If we were to extract this .qzv (e.g., by opening it with an unzip utility), we could use this alias-of UUID to drill down into provenance/artifacts/2adb9.../ to find the action.yaml of the aliased Visualization. There, the action type would be a visualizer, and the inputs and parameters would be those passed to the Visualizer within the Pipeline. Notably, neither the Visualizer node shown below, nor its PCoA input, are visible in the provenance graph linked above, because they are neither inputs to nor terminal outputs from the containing Pipeline.

    type: visualizer
    plugin: !ref 'environment:plugins:emperor'
    action: plot
    -   pcoa: 93224813-ed5d-42b5-a983-cd4015db31da
    -   metadata: !metadata 'metadata.tsv'
    -   custom_axes: null
    -   ignore_missing_samples: false
    -   ignore_pcoa_features: false
    output-name: visualization

Pipeline provenance take-aways#

  • All Results used in producing an Archive are captured in that Archive’s provenance, including “inner” pipeline results. Each Result has its own normal provenance directory.
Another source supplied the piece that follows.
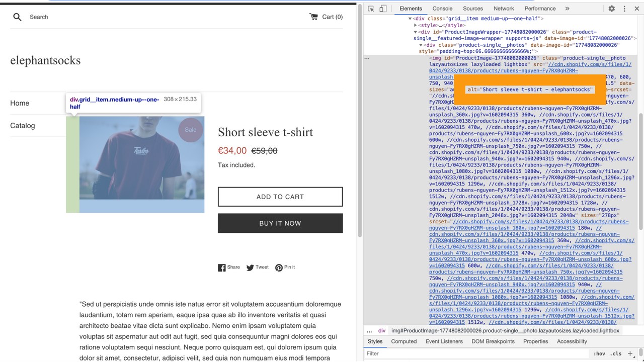Open the Computed styles tab
644x362 pixels.
pos(404,341)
  • “Terminal” pipeline outputs are aliases, mirroring inner Actions.

  • Different terminal outputs from the same pipeline will (generally) have different alias-of’s, because they are aliasing different inner nodes. For example, a Visualization aliases a Visualization, while the terminal PCoA results point to the inner PCoA results, and these inner Results have different UUIDs.

  • Pipelines may wrap pipelines, so an arbitrary number of levels of nesting and aliasing are possible. Tools that aim to work with nested provenance will likely have to traverse from the terminal node. The traversal algorithm is discussed here. (Want to port that content over? Get in touch!).

  • Inner “nested” pipeline Results are normal Results, and may be used as inputs to other nested Actions, or may be aliased by terminal pipeline results. The only “special” thing happening with pipelines is the aliasing of terminal pipeline Results.